# GT 540M oder HD6550M?



## ph1driver (17. Mai 2011)

Hallo,

wollte mal fragen welche der beiden karten für das gelegentliche Spielen besser geeignet ist.

Die GT 540M oder die HD6550?

CPU ist ein  Core i5-480M 2x 2,66 GHz.


----------



## Herbboy (17. Mai 2011)

Die AMD ist im Schnitt nen Tick schwächer, aber es hängt auch vom Spiel ab. hier hast Du Benches für die 540m: NVIDIA GeForce GT 540M - Notebookcheck.com Technik/FAQ  und die AMD AMD Radeon HD 6550M - Notebookcheck.com Technik/FAQ


----------



## Superwip (17. Mai 2011)

Ist wohl ziemlich egal...



> CPU ist ein  Core i5-480M 2x 2,66 GHz.


 
Wenn du die Wahl hast würde ich dir empfehlen auf einen moderneren Core iX-2000 zu setzen, die sind effizienter (sparsamer) und schneller, teurer sind sie auch nicht


----------



## ph1driver (17. Mai 2011)

Nehmen sich ja nicht all zu viel die Karten. Wie sieht es denn mit der Temperatur aus? Denke mal das die HD6550 kühler sein wird oder?


----------



## Shonun (17. Mai 2011)

Die GT 540m wird auch nicht gross warm solange die Frischluftzufuhr unten gewährleistet ist.


----------



## ~Tj@rden~ (18. Mai 2011)

Also ich habe ein Notebook mit ner GT540m und kann sie nur empfehlen.
Für 1366 x 768 reicht sie meißtens wirklich aus.

ARBEITSANWEISUNGEN —
1. Schreibe den Forumsthread zu den beiden Notebook-Grafikkarten von „Die AMD ist“ bis einschließlich „Superwip (17. Mai 2011)“ neu und setze dabei „Stück“ an die Stelle von „Tick“.
2. Fasse bitte den Absatz aus dem Forumsthread zu den beiden Notebook-Grafikkarten, der mit „Wenn du die Wahl hast“ beginnt, als kurze Liste zusammen.

[Daten zum Auffinden von Wörtern und Elementen]
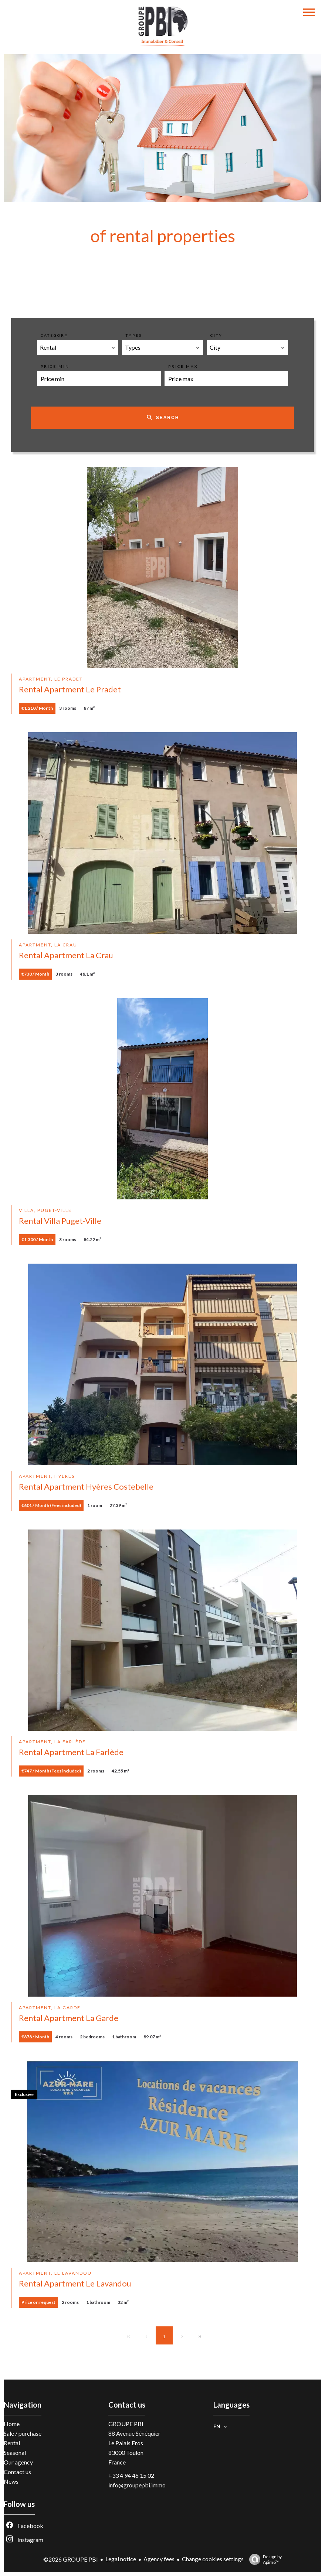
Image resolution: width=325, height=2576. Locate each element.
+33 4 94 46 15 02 (131, 2475)
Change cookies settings (213, 2558)
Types (134, 335)
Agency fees (159, 2558)
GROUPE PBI (125, 2423)
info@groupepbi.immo (137, 2484)
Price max (183, 366)
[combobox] (77, 347)
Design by (264, 2559)
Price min (55, 366)
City (216, 335)
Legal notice (120, 2558)
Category (54, 335)
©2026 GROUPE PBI (70, 2559)
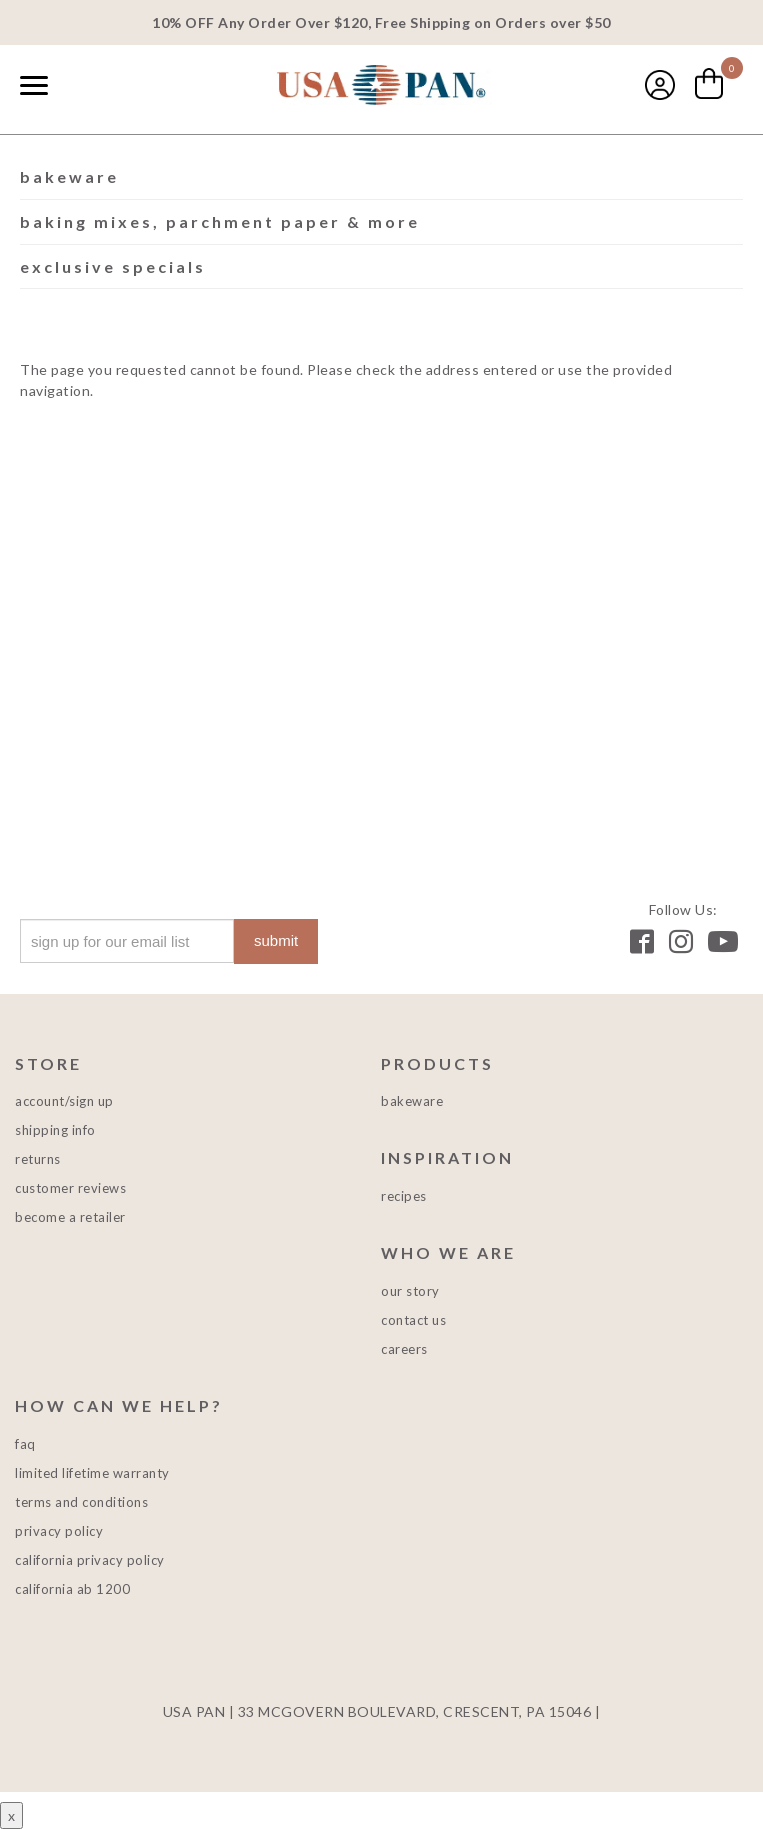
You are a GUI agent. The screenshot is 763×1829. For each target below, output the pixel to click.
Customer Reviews (70, 1188)
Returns (38, 1159)
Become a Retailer (70, 1217)
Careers (404, 1349)
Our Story (410, 1291)
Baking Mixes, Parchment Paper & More (220, 221)
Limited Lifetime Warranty (92, 1473)
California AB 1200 (72, 1589)
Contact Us (413, 1320)
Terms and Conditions (81, 1502)
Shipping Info (55, 1130)
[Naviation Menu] (34, 85)
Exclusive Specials (113, 266)
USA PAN (382, 87)
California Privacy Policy (90, 1560)
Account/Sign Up (64, 1101)
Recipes (404, 1196)
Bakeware (69, 176)
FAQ (25, 1444)
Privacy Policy (59, 1531)
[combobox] (80, 87)
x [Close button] (11, 1815)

LÖSUNGEN —
1.
Die AMD ist im Schnitt nen Stück schwächer, aber es hängt auch vom Spiel ab. hier hast Du Benches für die 540m: NVIDIA GeForce GT 540M - Notebookcheck.com Technik/FAQ  und die AMD AMD Radeon HD 6550M - Notebookcheck.com Technik/FAQ


----------



## Superwip (17. Mai 2011)

2.
- Bei freier Wahl einen moderneren Core iX-2000 nehmen
- Effizienter (sparsamer)
- Schneller
- Nicht teurer